Criptovalute: i trader nel mirino del fisco americano

Ricevere una lettera dell’IRS, l’internal revenue service degli USA (in pratica l’equivalente della nostra agenzia delle entrate), non deve essere certamente una bella esperienza, se poi consideriamo che a riceverla sono stati i trader di criptovalute, che si sono visti intimati a dichiarare correttamente i propri profitti onde evitare indagini e guai superiori, ecco che immaginiamo facilmente come ai malcapitati di turno debba essere venuto giù il classico rivolo di sudore freddo sulla fronte.

Trader nel mirino del fisco americano

A riferirlo è un articolo pubblicato oggi su Forbes, che riporta le parole di Tyson Cross, il quale dichiara che alcuni suoi clienti hanno ricevuto una lettera (procollata 6174-A) con cui l’IRS li avrebbe minacciati di ulteriori indagini in caso di mancata collaborazione. Come recita un vecchio adagio, quindi, tutto il mondo è paese, per cui le autorità americane si comportano come quelle italiane; i nominativi che hanno ricevuto la lettera, infatti, sarebbero gli stessi che l’IRS avrebbe identificato attraverso coinbase, inoltre molti dei contribuenti che l’hanno ricevuta hanno anche già pagato con la massima accuratezza quanto dovuto al fisco, di conseguenza sembra che l’IRS abbia voluto fare un’operazione di terrorismo psicologico preventivo sui nominativi a sua disposizione.

Nel 2017, infatti, l’IRS tentò di ottenere da Coinbase l’elenco completo e dettagliato con le informazioni sui 500.000 utenti della piattaforma nel tentativo di prevenire l’evasione fiscale; la cosa finì in tribunale, inevitabilmente, dove però il giudice giustificò i controlli preventivi su meno dell’1% degli utenti (appena 13000 soggetti), quelli cioè con i conti maggiormente movimentati.

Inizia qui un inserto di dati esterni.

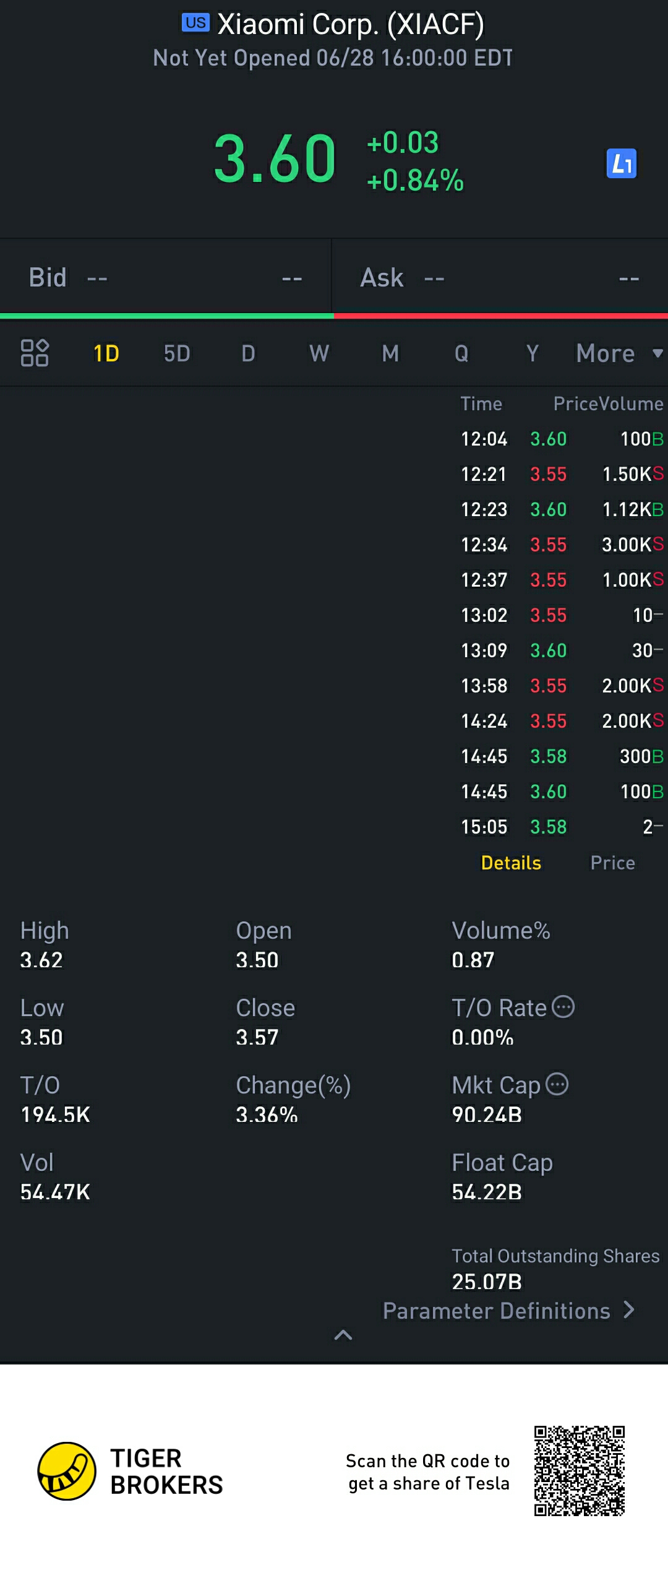The image size is (668, 1578).
Task: Select the Y yearly chart tab
Action: (x=532, y=353)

Adesso proprio quei 13000 utenti si sarebbero visti recapitare questa lettera dall’IRS, nonostante siano certi di aver pagato tutto quanto dovuto al fisco; diciamocela tutta, non è che l’IRS abbia tutti i torti a comportarsi così, secondo tutti i sondaggi, infatti, meno dello 0.1% dei trader di criptovalute dichiara le proprie entrate al fisco, di conseguenza è comprensibile che si sia tentato di incentivare i contribuenti a pagare il dovuto con una sorta di ravvedimento operoso (come lo chiameremmo in Italia).

Certo è che questo modo di comportarsi non è esattamente il massimo della vita in termini di correttezza, anche perché una persona quando trova una lettera dell’IRS nella cassetta della posta, per quanto possa avere la coscienza pulita, passa inevitabilmente un brutto quarto d’ora; la cosa che lascia seriamente esterrefatti è che nel 2019 il fisco USA (ma è comune a quasi tutti i paesi) deve ridursi a questi mezzucci per il pagamento delle tasse, quando basterebbe usare la tecnologia blockchain invece che limitarsi a tassarne le applicazioni. Il bello di una moneta crittografica è che permette, ad esempio, di scrivere un contratto che regola immediatamente il pagamento dell’iva ad ogni transazione, giusto per fare un esempio, in più diventa molto più semplice attestare i propri redditi e, conseguentemente, saldare il fisco; non si capisce, per concludere, quale sia la necessità di andare avanti come abbiamo fatto fino ad oggi quando attraverso la tecnologia blockchain possiamo finalmente sburocratizzare e automatizzare vasta parte della pubblica amministrazione a partire proprio dal sistema fiscale.